--- Da svolgere ---
A) Elenca, nell'ordine in cui compaiono, tutte le persone nominate nel brano su «Stoner» e Tolstoj.
B) Riporta dal brano su «Stoner» e Tolstoj il passo che comincia con «Di che cosa» e prosegue fino a «ha più valore.».

--- Brano proposto ---
━━━━

Corriere della Sera - La Lettura
Vite banali e pianti a dirotto Che noia «Stoner» e Haruf!
Revisioni Il romanzo di John Edward Williams l’ho detestato con tutte le mie forze. Perché quegli elogi così ostentati, a cominciare da Julian Barnes e Ian McEwan? Non c’è nulla in lui che già non sapessimo Dove finisce l’uno, comincia l’altro, cioè «Bene
La morte di Ivan Il’ic è unanimemente ritenuto il più bello dei racconti di Tolstoj, un capolavoro. Ma è quell’unanimità che mi insospettisce, mi fa pensare a un riflesso condizionato: non tanto a un esempio di conformismo quanto a una inevitabilità.
Di che cosa sto parlando? Di quale inevitabilità? Vedo una tenaglia: da una parte la maestria dell’autore e dall’altra la morbosa, invincibile forza del soggetto. Siamo di fronte a un uomo che sta morendo, ai suoi sentimenti e pensieri: amari, spesso disperati. La vita di quest’uomo finisce e tutto crolla, tutto è stato vano, tutto era peccato, e perfino il peccato non ha più valore.
Il lettore, di fronte alla (sorprendente) ovvietà della morte che arriva, non può, da parte sua, non temere che invece della morte arrivi il cattivo gusto, una retorica, il sentimentalismo. Non sarà la facilità del tema di per sé estremo a generare qualcosa di scadente e di malsano? Tolstoj lo impedisce, mette di continuo un freno. Ma Tolstoj è il capostipite. Il problema è come si comporteranno i suoi continuatori, irrispettosi di quella che resta l’unica regola aurea di ogni narrazione, a prescindere cioè da tentazioni di scritture moderniste o simili: «Vuoi parlare della morte? — dice Hofmannsthal —. Parlami del cane nel cortile».
In un suo bel saggio del 2008, Il briccone vestito di lustrini, Michael Chabon ci mette in guardia dalla troppa diffidenza nei confronti della letteratura di genere. «L’ intrattenimento gode di cattiva fama. Le persone serie imparano persino a vituperarlo. La parola indossa spandex, copricapezzoli, un abito anni Settanta tempestato di lustrini. Emana zaffate di crema abbronzante scadente e di ghiaccioli sgocciolanti. (…) L’intrattenimento traffica con i cliché e la pubblicità occulta. Attiva zone del cervello lontane dai centri del discernimento, del pensiero critico e della speculazione ontologica».

━━━━

--- Dati forniti ---
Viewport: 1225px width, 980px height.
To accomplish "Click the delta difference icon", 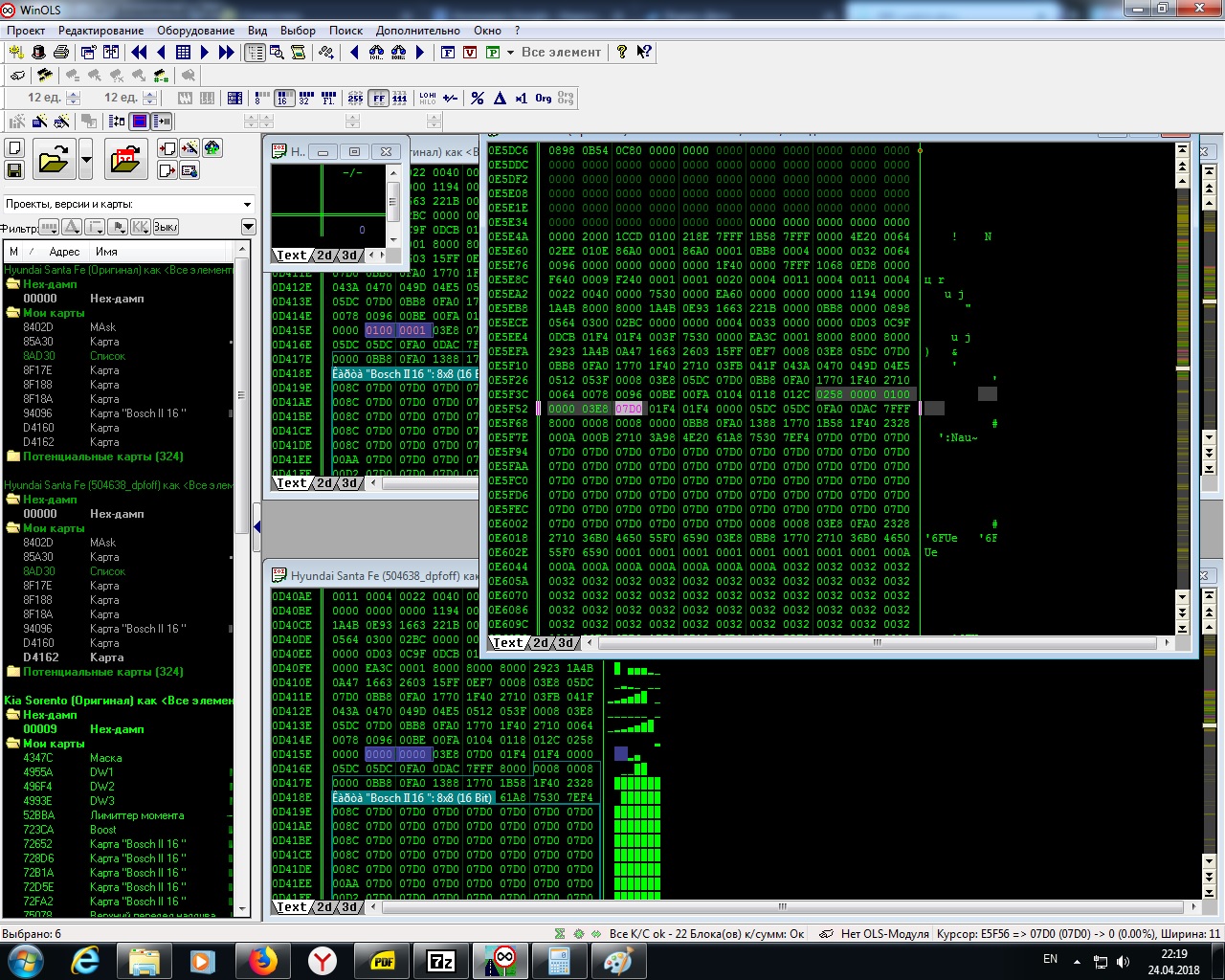I will (500, 98).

━━━━

--- Risposte fornite ---
A) Haruf, John Edward Williams, Julian Barnes, Ian McEwan, Tolstoj, Hofmannsthal, Michael Chabon

B)
Di che cosa sto parlando? Di quale inevitabilità? Vedo una tenaglia: da una parte la maestria dell’autore e dall’altra la morbosa, invincibile forza del soggetto. Siamo di fronte a un uomo che sta morendo, ai suoi sentimenti e pensieri: amari, spesso disperati. La vita di quest’uomo finisce e tutto crolla, tutto è stato vano, tutto era peccato, e perfino il peccato non ha più valore.